Retrieval-Augmented Generation (RAG) technology has significantly improved the accuracy and contextual relevance of large language models’ responses by incorporating external knowledge sources. However, traditional RAG approaches may overlook the structural relationships between entities when dealing with complex, heterogeneous information. For instance, vector databases might incorrectly associate “employee” more closely with “employer” rather than “information.”

To address this limitation, knowledge graphs have emerged as an effective solution. By utilizing a triplet structure of nodes and edges, such as “employer – submits – claim,” knowledge graphs clearly express relationships between entities. This structured approach enables more precise and efficient handling of complex data searches.

Technical Implementation

Setting Up the Environment

To begin building our knowledge graph using LlamaIndex and local PDF documents, we need to install several dependencies:

!pip install -q pypdf python-dotenv pyvis
!pip install -q transformers einops accelerate langchain bitsandbytes sentence_transformers langchain-community langchain-core
!pip install -q llama-index llama-index-llms-huggingface llama-index-embeddings-langchain llama-index-embeddings-huggingface

These installations include:

  • LlamaIndex: A flexible data framework for connecting custom data sources to LLMs
  • SimpleDirectoryReader: An easy way to load local file data into LlamaIndex
  • KnowledgeGraphIndex: For automatically constructing knowledge graphs from unstructured text
  • SimpleGraphStore: A simple graph storage index
  • PyVis: A Python library for visualizing and building graph networks

Enabling Diagnostic Logging

To gain valuable insights into code execution, we’ll enable diagnostic logging:

import os, logging, sys

logging.basicConfig(stream=sys.stdout, level=logging.INFO)
logging.getLogger().addHandler(logging.StreamHandler(stream=sys.stdout))

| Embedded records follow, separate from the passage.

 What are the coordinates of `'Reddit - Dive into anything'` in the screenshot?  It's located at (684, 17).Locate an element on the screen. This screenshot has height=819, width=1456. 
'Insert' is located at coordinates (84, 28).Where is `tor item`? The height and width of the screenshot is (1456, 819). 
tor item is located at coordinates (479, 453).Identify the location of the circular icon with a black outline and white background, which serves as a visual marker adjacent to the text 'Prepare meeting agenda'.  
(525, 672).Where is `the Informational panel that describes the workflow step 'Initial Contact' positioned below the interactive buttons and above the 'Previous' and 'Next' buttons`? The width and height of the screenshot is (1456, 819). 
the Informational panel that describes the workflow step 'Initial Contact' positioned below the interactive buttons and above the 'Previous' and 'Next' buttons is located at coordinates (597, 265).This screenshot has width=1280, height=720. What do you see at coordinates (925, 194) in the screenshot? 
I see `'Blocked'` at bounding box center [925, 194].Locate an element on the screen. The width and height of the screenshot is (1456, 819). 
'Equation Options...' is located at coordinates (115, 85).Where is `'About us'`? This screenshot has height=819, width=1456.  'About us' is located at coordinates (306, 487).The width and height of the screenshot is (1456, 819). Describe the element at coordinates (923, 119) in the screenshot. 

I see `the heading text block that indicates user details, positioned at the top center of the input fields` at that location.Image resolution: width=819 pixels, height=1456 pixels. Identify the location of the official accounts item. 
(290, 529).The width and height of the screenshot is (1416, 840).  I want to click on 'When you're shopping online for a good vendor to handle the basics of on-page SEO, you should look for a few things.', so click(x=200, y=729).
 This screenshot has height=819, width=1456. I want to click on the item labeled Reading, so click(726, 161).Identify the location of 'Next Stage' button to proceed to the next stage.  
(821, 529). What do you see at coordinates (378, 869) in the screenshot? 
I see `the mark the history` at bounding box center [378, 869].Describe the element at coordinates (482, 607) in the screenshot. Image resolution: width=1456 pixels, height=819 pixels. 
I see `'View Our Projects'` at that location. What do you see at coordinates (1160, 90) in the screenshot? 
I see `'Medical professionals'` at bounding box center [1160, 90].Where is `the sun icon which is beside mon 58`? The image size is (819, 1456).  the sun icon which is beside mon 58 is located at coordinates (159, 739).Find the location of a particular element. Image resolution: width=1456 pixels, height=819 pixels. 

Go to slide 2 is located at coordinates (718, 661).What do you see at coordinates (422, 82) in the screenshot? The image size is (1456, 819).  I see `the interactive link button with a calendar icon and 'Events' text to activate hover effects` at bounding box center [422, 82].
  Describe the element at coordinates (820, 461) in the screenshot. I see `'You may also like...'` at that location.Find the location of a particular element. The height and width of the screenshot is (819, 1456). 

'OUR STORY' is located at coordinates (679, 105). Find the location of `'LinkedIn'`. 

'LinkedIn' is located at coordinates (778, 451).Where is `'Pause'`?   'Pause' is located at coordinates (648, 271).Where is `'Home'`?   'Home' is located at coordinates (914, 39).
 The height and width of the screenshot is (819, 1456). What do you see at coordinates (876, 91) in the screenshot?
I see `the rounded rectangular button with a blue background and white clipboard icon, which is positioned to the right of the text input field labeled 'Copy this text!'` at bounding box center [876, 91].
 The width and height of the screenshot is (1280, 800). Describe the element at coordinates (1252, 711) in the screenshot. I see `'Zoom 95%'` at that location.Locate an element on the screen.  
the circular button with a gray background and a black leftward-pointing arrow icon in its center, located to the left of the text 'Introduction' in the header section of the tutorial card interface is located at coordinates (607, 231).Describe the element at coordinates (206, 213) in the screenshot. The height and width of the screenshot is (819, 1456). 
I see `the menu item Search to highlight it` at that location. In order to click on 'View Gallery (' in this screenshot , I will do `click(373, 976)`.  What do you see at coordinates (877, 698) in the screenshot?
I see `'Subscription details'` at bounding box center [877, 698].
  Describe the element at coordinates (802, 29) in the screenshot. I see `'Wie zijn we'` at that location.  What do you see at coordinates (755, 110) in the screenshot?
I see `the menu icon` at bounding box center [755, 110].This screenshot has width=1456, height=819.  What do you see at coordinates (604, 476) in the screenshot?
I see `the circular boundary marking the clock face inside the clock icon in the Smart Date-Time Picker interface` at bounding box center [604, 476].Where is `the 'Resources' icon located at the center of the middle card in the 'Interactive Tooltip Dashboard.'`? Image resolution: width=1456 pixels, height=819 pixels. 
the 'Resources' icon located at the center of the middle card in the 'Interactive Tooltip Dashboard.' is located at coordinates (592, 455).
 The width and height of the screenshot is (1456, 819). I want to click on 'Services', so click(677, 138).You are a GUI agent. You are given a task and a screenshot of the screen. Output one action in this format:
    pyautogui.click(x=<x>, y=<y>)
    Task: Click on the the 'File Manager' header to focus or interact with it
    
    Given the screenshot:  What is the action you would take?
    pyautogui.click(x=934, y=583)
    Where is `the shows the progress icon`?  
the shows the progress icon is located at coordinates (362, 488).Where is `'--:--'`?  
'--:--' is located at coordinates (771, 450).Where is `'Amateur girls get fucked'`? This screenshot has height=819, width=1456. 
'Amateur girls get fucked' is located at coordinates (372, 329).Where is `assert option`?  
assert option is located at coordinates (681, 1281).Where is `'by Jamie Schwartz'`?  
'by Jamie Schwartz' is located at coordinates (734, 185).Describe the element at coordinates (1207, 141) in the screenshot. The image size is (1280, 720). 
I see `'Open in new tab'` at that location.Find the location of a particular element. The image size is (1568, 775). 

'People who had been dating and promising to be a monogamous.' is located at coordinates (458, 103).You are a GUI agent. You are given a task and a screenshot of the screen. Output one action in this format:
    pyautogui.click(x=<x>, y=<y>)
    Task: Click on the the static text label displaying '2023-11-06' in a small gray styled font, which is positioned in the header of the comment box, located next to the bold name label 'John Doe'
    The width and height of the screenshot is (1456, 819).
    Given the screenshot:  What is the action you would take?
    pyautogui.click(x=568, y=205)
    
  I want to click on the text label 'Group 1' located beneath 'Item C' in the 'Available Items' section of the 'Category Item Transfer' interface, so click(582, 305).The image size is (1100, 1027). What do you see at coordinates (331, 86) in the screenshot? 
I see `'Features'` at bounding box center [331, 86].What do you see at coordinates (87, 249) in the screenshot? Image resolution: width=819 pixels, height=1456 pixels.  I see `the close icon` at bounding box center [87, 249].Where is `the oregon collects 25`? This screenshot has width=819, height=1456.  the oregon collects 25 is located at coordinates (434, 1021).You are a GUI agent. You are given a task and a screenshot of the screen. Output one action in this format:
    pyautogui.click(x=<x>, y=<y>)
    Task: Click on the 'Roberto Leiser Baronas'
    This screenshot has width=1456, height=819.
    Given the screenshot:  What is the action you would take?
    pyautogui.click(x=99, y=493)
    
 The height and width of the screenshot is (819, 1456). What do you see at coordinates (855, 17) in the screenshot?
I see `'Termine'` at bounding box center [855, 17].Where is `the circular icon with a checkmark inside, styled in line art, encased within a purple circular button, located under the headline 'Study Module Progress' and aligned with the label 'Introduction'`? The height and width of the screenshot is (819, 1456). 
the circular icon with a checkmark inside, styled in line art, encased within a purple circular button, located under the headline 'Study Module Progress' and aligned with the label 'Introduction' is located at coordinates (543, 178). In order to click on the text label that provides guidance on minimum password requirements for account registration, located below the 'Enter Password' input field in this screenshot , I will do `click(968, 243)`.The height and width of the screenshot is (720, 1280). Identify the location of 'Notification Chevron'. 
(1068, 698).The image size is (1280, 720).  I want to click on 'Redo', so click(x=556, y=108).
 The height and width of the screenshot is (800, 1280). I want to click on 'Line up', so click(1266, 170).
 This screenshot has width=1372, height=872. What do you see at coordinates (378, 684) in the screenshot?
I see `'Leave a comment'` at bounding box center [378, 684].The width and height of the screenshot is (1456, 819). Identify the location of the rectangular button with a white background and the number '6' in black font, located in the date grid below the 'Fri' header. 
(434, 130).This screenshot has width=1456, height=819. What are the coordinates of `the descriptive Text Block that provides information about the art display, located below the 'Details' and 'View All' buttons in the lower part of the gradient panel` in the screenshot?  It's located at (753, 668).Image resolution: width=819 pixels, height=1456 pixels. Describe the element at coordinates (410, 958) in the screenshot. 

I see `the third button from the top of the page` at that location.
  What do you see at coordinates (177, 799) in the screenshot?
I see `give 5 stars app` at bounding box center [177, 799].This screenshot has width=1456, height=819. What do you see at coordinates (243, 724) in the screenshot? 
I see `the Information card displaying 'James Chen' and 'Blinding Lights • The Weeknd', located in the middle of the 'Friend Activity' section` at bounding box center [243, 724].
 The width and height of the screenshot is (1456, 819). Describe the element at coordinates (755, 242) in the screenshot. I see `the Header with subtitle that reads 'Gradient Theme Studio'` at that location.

Connecting to Hugging Face API

To utilize Hugging Face models, you’ll need to set up your API access:

from huggingface_hub import login

os.environ["HF_KEY"] = "Your Hugging Face access token goes here"
login(token=os.environ.get('HF_KEY'), add_to_git_credential=True)

Loading PDF Documents

We’ll use SimpleDirectoryReader to load our PDF documents:

from llama_index.core import SimpleDirectoryReader

documents = SimpleDirectoryReader(input_dir="/content/", required_exts=".pdf").load_data()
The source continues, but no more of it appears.